Despite high growth, the demand is far outpacing the supply of workers. Furthermore, these jobs are not being automated — they’re actually being enhanced by technology. The world needs skilled workers now more than ever, and vocational classes are vital to the future success of students and society in general. The world depends upon people with shop skills, such as electricians, HVAC professionals, carpenters, construction workers and industrial maintenance technicians.
The Gen T movement with Lowe’s aims to place more 50,000 new skilled workers in the trades by 2026 and bring shop class back to 100 classrooms a year. It may be a tall order, but partners such as SJVC are proud to be a part of the effort and provide the education needed to help fulfill these goals.
Nick Gomez is the President of San Joaquin Valley College (SJVC) where he previously served 14 years in pivotal roles such as Chief Operating Officer, Assistant Vice President and Campus Director.
As President, Nick leads SJVC with a team of senior leaders. He balances his extensive operations background with leadership abilities to implement strategic long and short-term goals for the College. His focus on financial sustainability assures stable growth while his commitment to strong community relations deepens roots for a shared future.

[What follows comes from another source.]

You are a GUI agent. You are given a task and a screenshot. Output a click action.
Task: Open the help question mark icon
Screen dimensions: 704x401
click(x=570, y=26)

In addition, Nick served as General Manager for U.S. operations at a global manufacturing company in the telecom and automotive industry while traveling internationally and working within a variety of culturally diverse settings.
Nick holds a Master’s in Business Administration (MBA) with concentrations in Leadership and Managing Organizational Change from Pepperdine University. He studied at the University of Antwerp, Belgium, with a focus on Emerging Business Opportunities. His education and training from the Kaplan and Norton Palladium Group on building a Strategy Focused Organization (SFO) earned him the Balanced Scorecard Certification.